After the incident in 2011, several hackers branded the attack on HBGary as the work of Anonymous. Later, this branding was abandoned and replaced with the hacking group LulzSec. At this time, the identities of the hackers behind LulzSec were not known. In an interview after the attack, Hoglund characterized the group as criminal hackers and revealed that he had recently refocused HBGary's attribution team, previously used to hunt down Chinese APT (Advanced persistent threat), to instead discover the identities of the Lulzsec hackers. Less than six months later, the leader of LulzSec, Hector Xavier Monsegur (aka Sabu), had been secretly arrested by the FBI and turned into an informant against the rest of Anonymous. HBGary admitted to working closely with law enforcement, and was later given credit for their assistance to the FBI in the investigation that lead to the arrest of the LulzSec leader Hector Xavier Monsegur (aka Sabu).

=== rootkit.com ===
Hoglund also founded and operated rootkit.com, a popular site devoted to the subject of rootkits. Several well known rootkits and anti-rootkits were hosted from rootkit.com, including Jamie Butler's FU rootkit, Hacker Defender by HF, Bluepill by Joanna Rutkowska and Alexander Tereshkin, ShadowWalker by Sherri Sparks, FUTo by Peter Silberman, BootKit by Derek Soeder (eEye), and AFX Rootkit by Aphex. A complete list can be found on the wayback engine for rootkit.com Last snapshot of rootkit.com on Wayback. Rootkit.com's original site administrators were Greg Hoglund, Charles Weidner (Handle Redacted), Fuzen_Op (Jamie Butler), Barns (Barnaby Jack), Caezar of GhettoHackers (Riley Eller), Talis (JD Glaser of NTObjectives), and Vacuum of Technotronic. At its peak, rootkit.com had 81,000 users.

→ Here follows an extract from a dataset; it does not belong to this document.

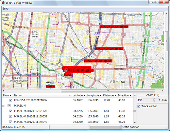Viewport: 170px width, 131px height.
Task: Click the STATION marker on the map
Action: click(50, 87)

Rootkit.com was compromised in 2011 via Social engineering (security) as part of the LulzSec attack by Hector Xavier Monsegur (aka Sabu) and the user database was leaked. The leaked user database was then used for research against the Chinese Government-sponsored hacking group commonly known as 'APT1'. The rootkit.com site since remains offline.

=== Physical memory forensics ===
Hoglund was an early pioneer in the research and development of physical memory forensics, now considered standard practice in computer forensics in law enforcement. He saw the physical memory as a complex snapshot of interrelated structures and data arrays, instead of just a flatfile full of strings. The original application was not forensics, but rootkit detection and process hiding – showing how physical memory forensics grew partly from rootkit development. With the release of HBGary's product Responder in 2008, Hoglund was one of the first to deliver OS reconstruction to the market, pivotal in the use of physical memory to reconstruct software and user behavior. Responder PRO continues to be a staple tool for law enforcement and incident response today.